Try it.
Lines with the word "agent" in them are the ones to copy from the records.

Listed records.
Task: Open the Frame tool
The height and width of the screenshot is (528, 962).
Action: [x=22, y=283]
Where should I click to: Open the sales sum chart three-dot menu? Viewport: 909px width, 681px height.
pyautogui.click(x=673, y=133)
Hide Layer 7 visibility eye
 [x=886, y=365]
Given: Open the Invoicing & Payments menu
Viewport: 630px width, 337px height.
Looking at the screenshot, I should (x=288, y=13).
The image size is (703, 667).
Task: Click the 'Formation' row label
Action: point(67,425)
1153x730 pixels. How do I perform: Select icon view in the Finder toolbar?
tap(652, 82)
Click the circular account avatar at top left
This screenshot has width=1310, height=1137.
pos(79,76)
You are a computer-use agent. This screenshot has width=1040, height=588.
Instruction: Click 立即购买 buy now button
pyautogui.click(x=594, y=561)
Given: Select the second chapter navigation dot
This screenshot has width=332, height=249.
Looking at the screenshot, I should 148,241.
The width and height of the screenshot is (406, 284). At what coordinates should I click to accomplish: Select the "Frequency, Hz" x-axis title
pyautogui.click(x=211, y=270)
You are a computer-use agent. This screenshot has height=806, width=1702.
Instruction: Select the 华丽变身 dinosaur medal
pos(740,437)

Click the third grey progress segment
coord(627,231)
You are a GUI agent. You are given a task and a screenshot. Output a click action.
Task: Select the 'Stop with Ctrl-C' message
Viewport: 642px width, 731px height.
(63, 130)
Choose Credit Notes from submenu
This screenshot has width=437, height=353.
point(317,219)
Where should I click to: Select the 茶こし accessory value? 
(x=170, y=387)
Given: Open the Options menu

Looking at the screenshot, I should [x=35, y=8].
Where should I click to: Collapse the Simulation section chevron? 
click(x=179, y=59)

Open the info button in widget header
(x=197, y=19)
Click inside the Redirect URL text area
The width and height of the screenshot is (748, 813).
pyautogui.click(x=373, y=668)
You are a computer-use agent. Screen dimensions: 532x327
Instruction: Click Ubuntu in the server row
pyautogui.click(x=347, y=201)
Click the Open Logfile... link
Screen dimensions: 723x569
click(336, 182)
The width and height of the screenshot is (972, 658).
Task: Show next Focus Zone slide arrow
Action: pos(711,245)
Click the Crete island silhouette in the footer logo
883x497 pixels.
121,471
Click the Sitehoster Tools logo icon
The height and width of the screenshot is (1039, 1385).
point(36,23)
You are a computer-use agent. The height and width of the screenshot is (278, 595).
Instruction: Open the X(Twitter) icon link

Answer for this exercise.
You are a computer-use agent. This screenshot has width=1040, height=588.
You are a computer-use agent. This screenshot has height=806, width=1702.
You are a GUI agent. You are given a task and a screenshot. Output a click action.
You are a computer-use agent. Screen dimensions: 532x327
You are a computer-use agent. The height and width of the screenshot is (278, 595).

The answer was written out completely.